Modern Android phones are great, but man, they are greedy. My Samsung Fold 4 can do pretty much everything I need in a compact package, but it soaks up juice like a tech journalist at an open bar. So I sometimes have to keep my phone in check so I can coax it to track itself so we both have something left to get up to.
Here are 10 tips to extend the battery life of your Android phone.
Lower the brightness
The most energy-consuming part of your phone is the screen. It doesn’t matter what type of screen it has, it’s the most greedy part of the phone, with the backlight generally being the main source of power. The brighter it is, the more power it consumes. So adjust the brightness as bright as you need. Turn off the adaptive brightness so that the brightness does not increase when light is shining on it, and keep the brightness level low.
Turn off Wi-Fi and Bluetooth
Even when you’re not connected, your phone’s Wi-Fi and Bluetooth are always on and listening for nearby networks and devices. You don’t need that, so turn off Wi-Fi when you’re not using it, and turn off Bluetooth when you’re not using your wireless headphones. However, do not use Airplane mode as it will completely disable your connection to the telephone network, meaning you will not receive any phone calls or text messages.
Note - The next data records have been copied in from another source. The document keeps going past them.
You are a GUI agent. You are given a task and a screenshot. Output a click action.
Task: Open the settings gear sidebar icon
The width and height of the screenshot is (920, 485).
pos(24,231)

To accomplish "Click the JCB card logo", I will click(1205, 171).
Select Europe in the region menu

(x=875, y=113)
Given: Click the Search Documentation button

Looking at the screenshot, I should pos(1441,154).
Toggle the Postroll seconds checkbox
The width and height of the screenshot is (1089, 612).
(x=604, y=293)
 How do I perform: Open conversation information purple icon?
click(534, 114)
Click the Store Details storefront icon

Stop background app refresh
Many Android apps (watching you, Facebook) like to run in the background, fetch new data, and then go back to sleep. That’s handy if you’ve got the load left, but you probably don’t need to see new photos of your Aunt Doris and her cat right away. Prevent individual apps from doing this by disabling Background App Refresh. On a Samsung device, go to Settings>Connections>Data Usage and enable Data Saver. This prevents apps from continuously refreshing in the background, extending your battery life. But if there is a specific app that you want to keep refreshing in the background, select Allowed for each app.
Disable mobile data
A constant flow of data between your phone and the mobile phone network keeps the two connected. Do you need this though? You could live without it for a while if you try to use every last watt of battery power. So turn on Airplane mode and then turn on Wi-Fi or Bluetooth again if you are using it. Your phone will stop chatting with the telephone network, which will save a bit of power.
Find out and use smart battery modes
Many Android phones come with special modes added by the manufacturer that will adjust various settings to extend battery life. For example, swipe down on a Samsung phone’s startup screen and select the power-saving mode, which slows down the CPU, lowers brightness, and restricts background apps. On Sony phones, the Endurance Mode offers similar functions. Before you need them, find out how to enable these modes.
Disable Location Services
You probably know where you are if you’re stuck on a long flight and you just want to keep the tunes coming. Turn off Location Services by opening the Settings app, selecting Location and turning it off.
Enable dark mode
Modern OLED smartphone screens consume more power when they are white because the backlight is only turned on when needed. You can save some power by turning on dark mode, which will make the screen background black. On phones running the standard version of Android, open the Settings app, select Accessibility, and enable dark mode.
Most modern phones use Near Field Communications (NFC) to talk to credit card devices. If you don’t buy anything, turn it off. On Samsung phones, swipe down from the launcher and disable NFC. On standard Android devices, you can disable NFC in the Connections section of the Settings app.
Use the sun
If you’re on the go and don’t want to charge your phone, a portable solar panel can extend your battery life. These won’t produce enough power to fully charge your phone, but a portable panel like the $71 BigBlue 3 may give you more chance to take pictures on a camping trip. It’s also portable enough to hang from a backpack for charging while hiking and is water resistant. Take the wattage of these panels with a grain of salt, though: the 28W figure is the maximum power the device can generate, not what you’re likely to get out of it. That will usually be much less.
Carry a small battery
The easiest way to add more battery power? Add another battery. A small portable battery like the TravelCard Plus can boost your phone’s battery and has built-in USB-C and Lightning cables. It won’t charge your battery much (it can only charge 3000 mAh), but it’s portable enough and only a quarter inch thick, so you can put it in a pocket and forget about it. Until you need it, at least.